*TEKST ŹRÓDŁOWY*
/---
2016-07-10

Buntu nie będzie

Zablokowanie Trybunału Konstytucyjnego, likwidacja służby cywilnej i zastąpienie jej partyjnym aktywem, zrujnowanie relacji z Unią Europejską i z USA, inwigilacja i prawo do blokowania internetu, upaństwowienie mediów publicznych i wreszcie manipulacja i cenzura w TV. Za każdym razem słyszę: teraz przegięli, ludzie się zbuntują. 

1989
Słyszę to od tych, co jeszcze rok, parę miesięcy temu mówili mi: przesadzasz, popadasz w antyspisowską obsesję. Ale ci, co się mieli zbuntować, już się zbuntowali. Popatrzcie dobrze: oni nie są większością! Większość doprowadziła Prawo i Sprawiedliwość do zwycięstwa wyborach i dzisiaj zagłosowałaby tak samo. PiS nie szczędzi starań, by determinacja kontestujących nowy porządek nie opadła, by zbuntowani się nie znudzili. Ale tej determinacji nie wystarczy, by przekonać tę drugą część Polski: tych, którzy mają w nosie i tych, którym naprawdę się "dobra zmiana" podoba. Naprawdę.

Nie dołączą do buntu i żadne policyjne represje tego nie zmienią. Będzie jak zwykle, jak zawsze i wszędzie bywało: bunt zacznie się wtedy, gdy w portfelu zacznie ubywać, a nie przybywać, gdy przyjdą podwyżki cen i nie pozostanie już nic do rozdania. Ponieważ jednak w ciagu ostatnich dwudziestu sześciu lat sporo udało się wypracować (tak, pamiętam, że alokacja szwankowała), to na dość długo może wystarczyć. Może na przykład PiS wystarczyć do wygrania kolejnych wyborów.

Jeśli wagę poszczególnych praw podstawowych w społecznym odczuciu mierzyć potencjałem buntu, jaki wywoła ich ograniczenie, to okaże się, że najważniejszym prawem i najcenniejszą wartością współczesnej demokracji jest święte prawo obywatela do konsumpcji. Niech władza popełni ten jeden, jedyny niewybaczalny błąd, a wywoła gniew. Nie wcześniej.
\---
*KRÓTKIE ĆWICZENIE A*
Które ugrupowanie większość, według tekstu źródłowego, doprowadziła do zwycięstwa w wyborach?
*KRÓTKIE ĆWICZENIE B*
Jakie posunięcia władzy wylicza tekst źródłowy w akapicie zaczynającym się od słów „Zablokowanie Trybunału Konstytucyjnego”? Wymień wszystkie.
*KRÓTKIE ĆWICZENIE C*
Przepisz z tekstu źródłowego fragment od słów „Buntu nie będzie” aż do słów „ludzie się zbuntują.” włącznie.

*FRAGMENT DANYCH*
/---
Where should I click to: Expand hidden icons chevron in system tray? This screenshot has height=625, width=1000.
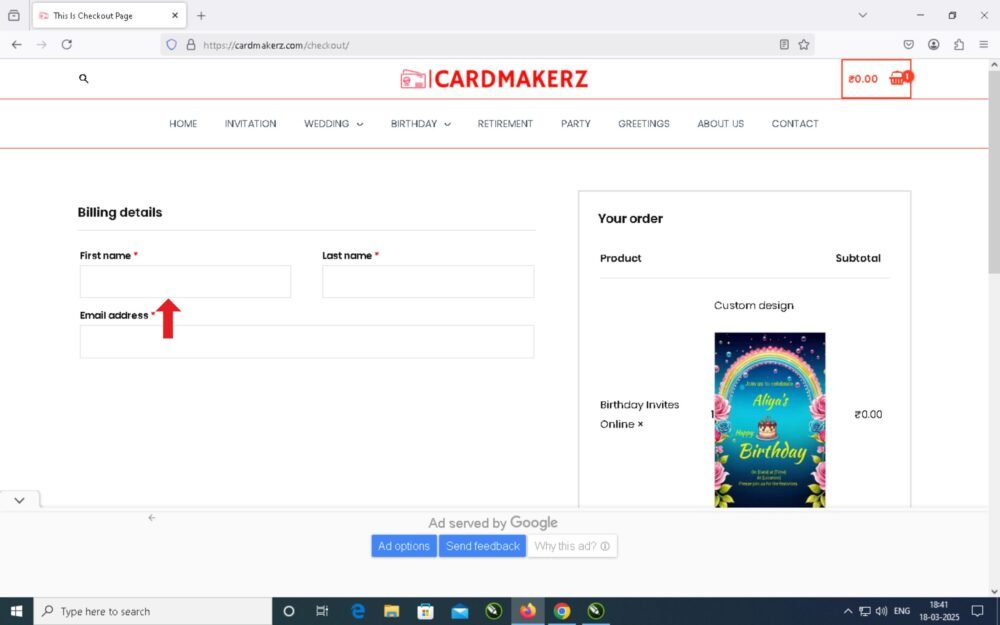(x=848, y=611)
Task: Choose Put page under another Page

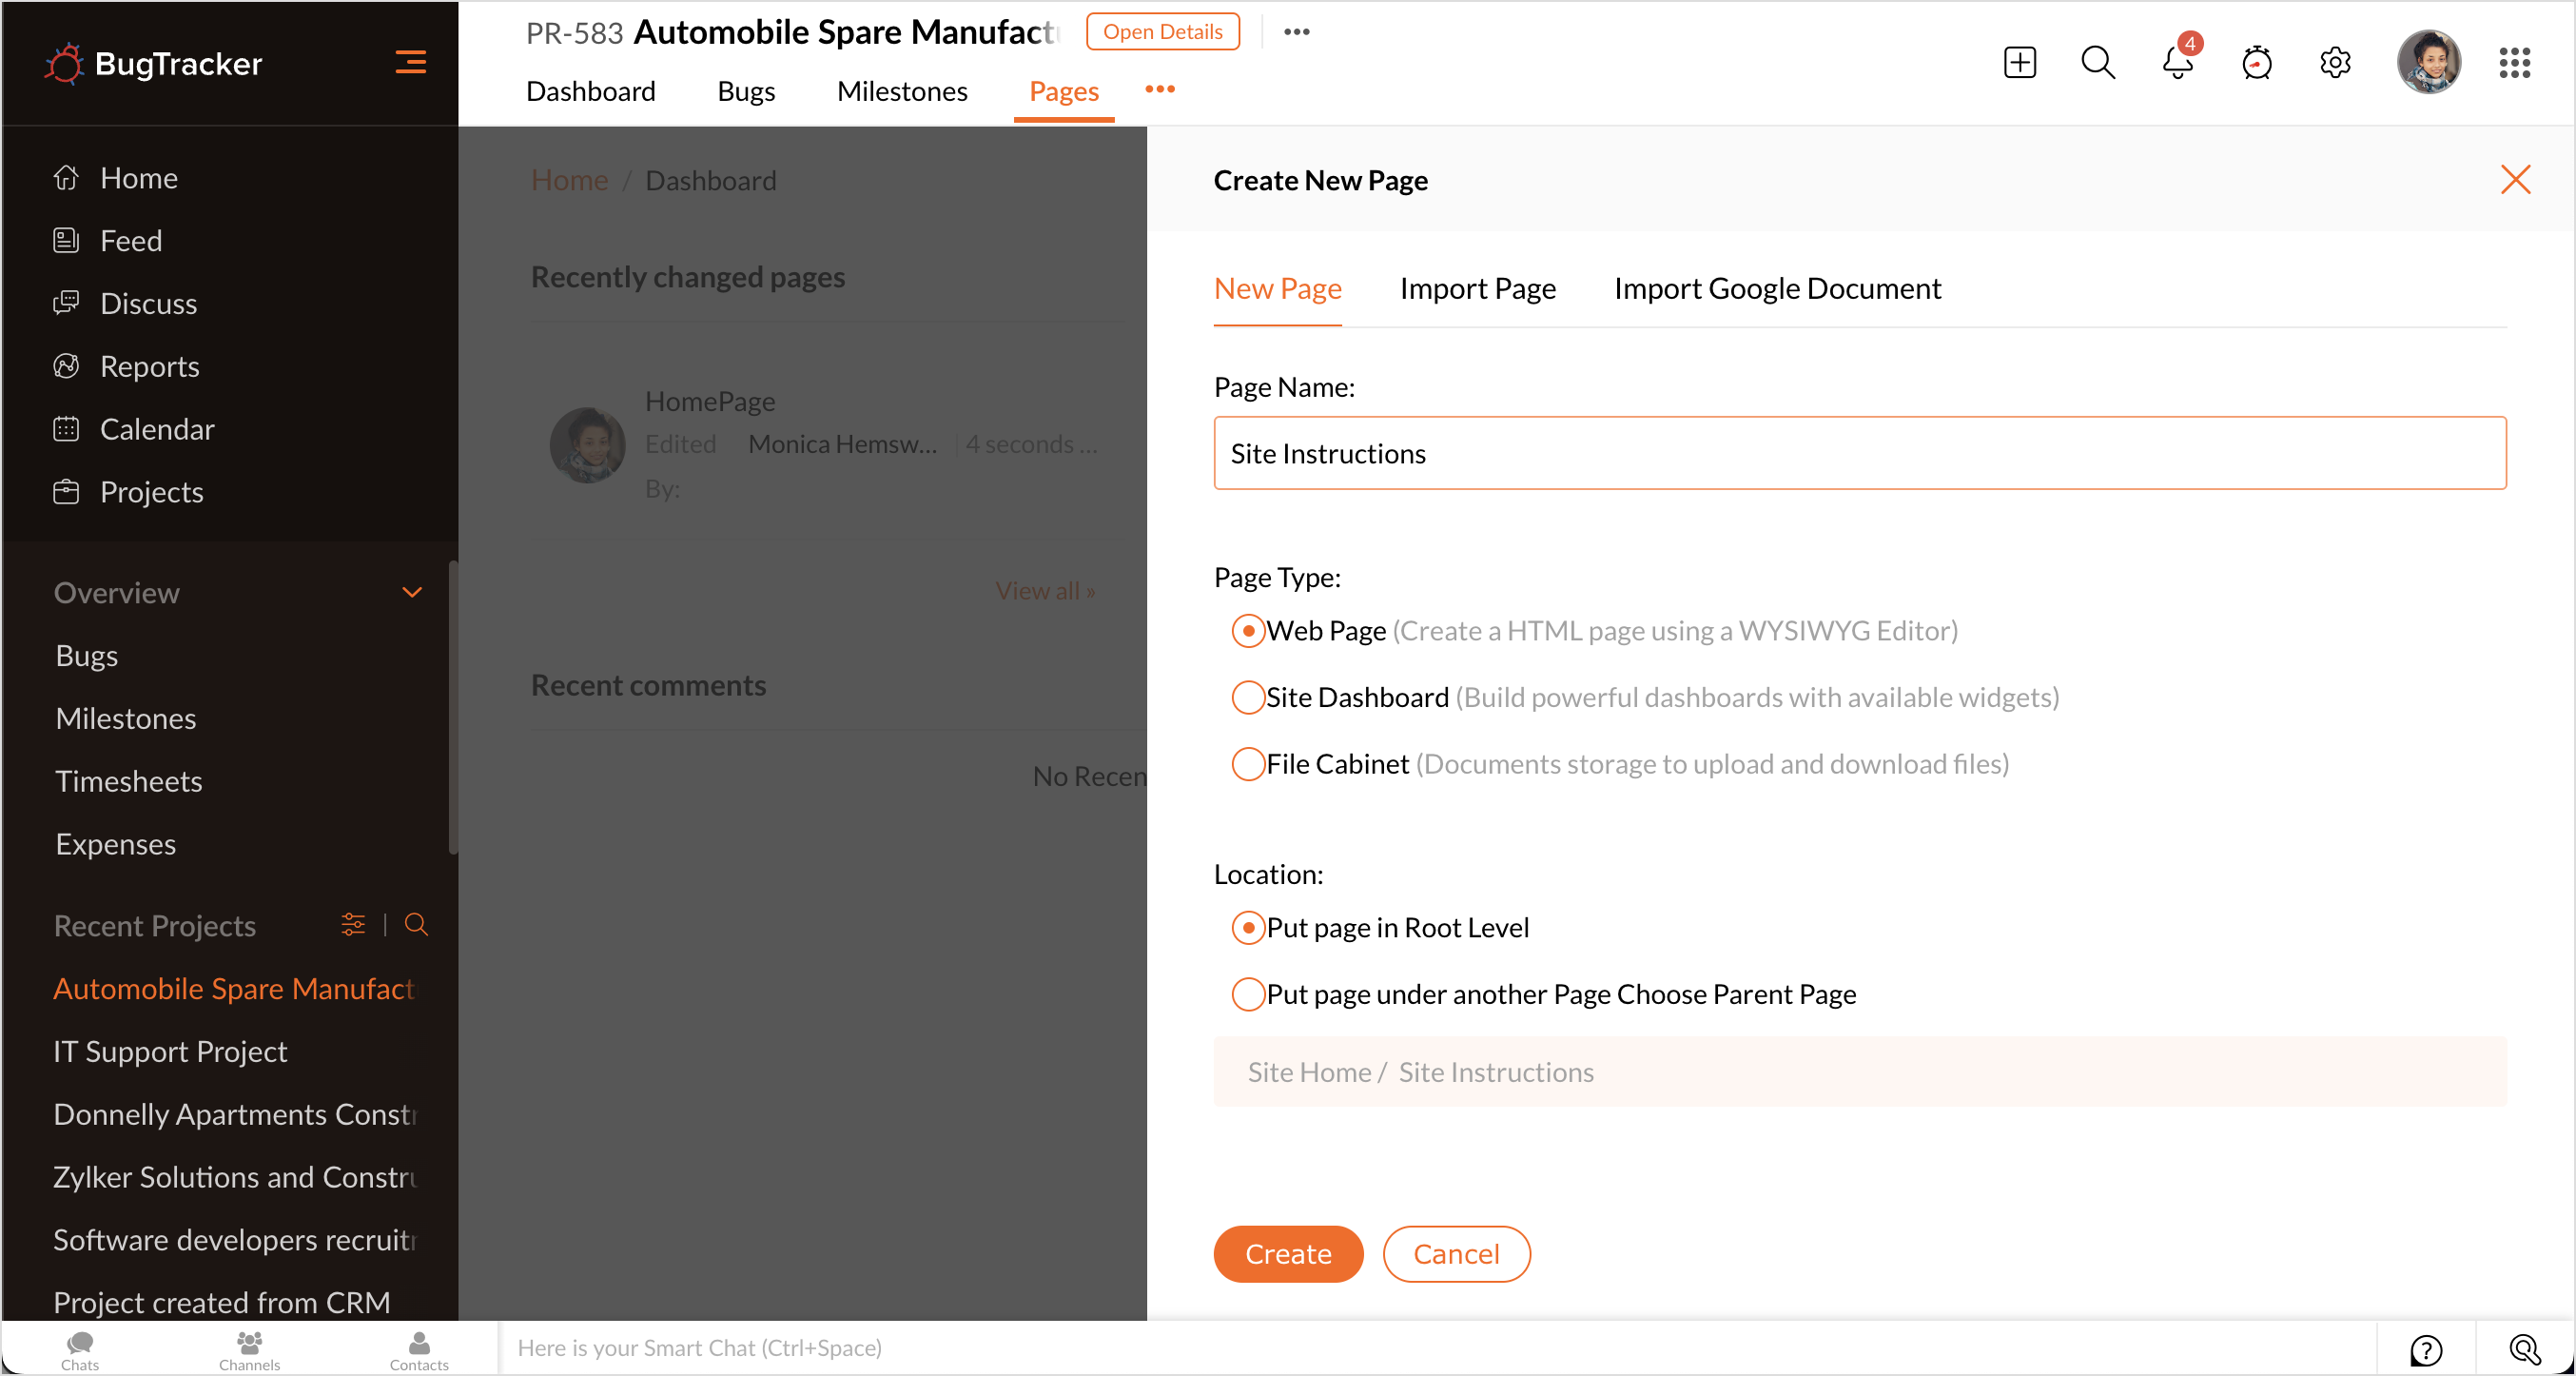Action: (x=1247, y=994)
\---
*WYNIK ZADANIA A*
Prawo i Sprawiedliwość.

*WYNIK ZADANIA B*
- zablokowanie Trybunału Konstytucyjnego
- likwidacja służby cywilnej i zastąpienie jej partyjnym aktywem
- zrujnowanie relacji z Unią Europejską i z USA
- inwigilacja i prawo do blokowania internetu
- upaństwowienie mediów publicznych
- manipulacja i cenzura w TV

*WYNIK ZADANIA C*
Buntu nie będzie

Zablokowanie Trybunału Konstytucyjnego, likwidacja służby cywilnej i zastąpienie jej partyjnym aktywem, zrujnowanie relacji z Unią Europejską i z USA, inwigilacja i prawo do blokowania internetu, upaństwowienie mediów publicznych i wreszcie manipulacja i cenzura w TV. Za każdym razem słyszę: teraz przegięli, ludzie się zbuntują.